Moreover, the questionnaire structure is the following:

  • Section A: Presentation.

  1. Q1.

    Data and services are presented appropriately.

  2. Q2.

    The information provided is comprehensive.

  • Section B: Elaboration.

  1. Q1.

    The system was able to provide the type of interventions needed.

  2. Q2.

    The system provided helpful support for the maintenance of the facility.

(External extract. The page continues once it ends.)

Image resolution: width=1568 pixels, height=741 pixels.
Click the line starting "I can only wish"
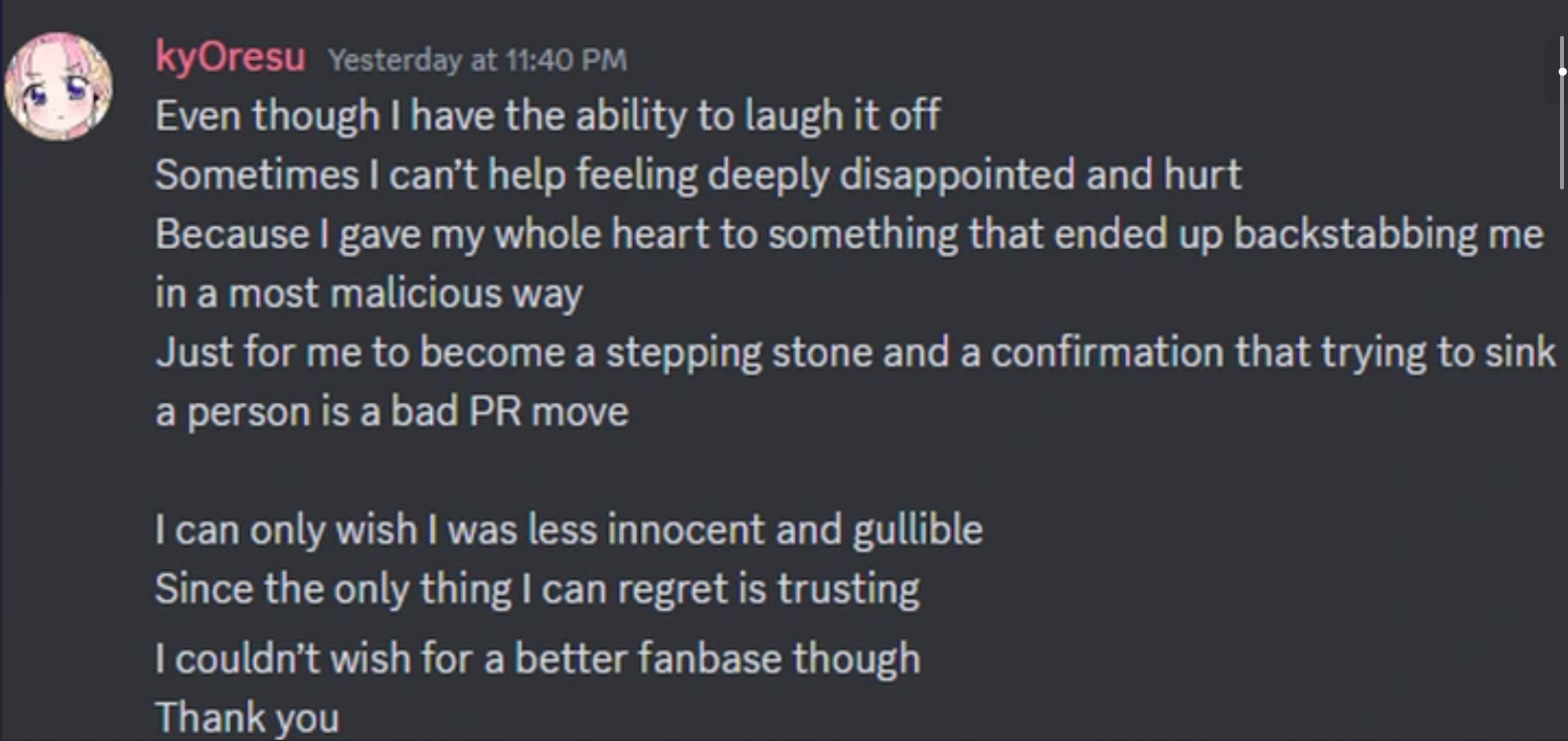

  • Section C: Interaction.

  1. Q1.

    Interaction with the dashboard is natural.

  2. Q2.

    The dashboard can communicate effectively without complications.

  • Section D: Usability.

  1. Q1.

    The interface is user-friendly.

  2. Q2.

    Response times are adequate.

Figure 12 shows the results. Looking at all answers, the degree of user satisfaction is high. In addition to interaction and usability, the ability to present data was tested, which provided us with important feedback on the ability to make experienced users aware of the management of the building under study. Furthermore, although at a preliminary stage, the developed system showed a promising user acceptance index, especially in the recommendation of interventions, supporting the operators in taking the right actions at the right time. In particular, sections A and B reach significant results representing the ability to provide the appropriate information to users and obtain suggestions for interventions, respectively.

Fig. 12
figure 12

Answers to the questionnaire

6 Conclusion

This study introduces an IoT-based architecture for protecting buildings belonging to Cultural Heritage. The novelty of the proposed system lies in the combination of three aspects: asset monitoring, predictive maintenance, and decision-making regarding the interventions to implement. The central point of the system is the use of IoT technologies: asset monitoring data provide the starting point for the management and conservation of Cultural Heritage and valuable feedback for the management and effectiveness of applicable interventions. The system exploits Machine Learning techniques supported by data management tools to increase context awareness. The proposed architecture was the subject of experimentation that involved the development of a prototype and validation involving expert users. The experimental phases yielded promising results: the system effectively supports users in monitoring data and efficiently scheduling maintenance interventions, choosing the best possible combination of conservation interventions. Future developments include database expansion, which could improve the system, especially in decision-making. Furthermore, introducing new control parameters and actuators could lead to comprehensive monitored asset management.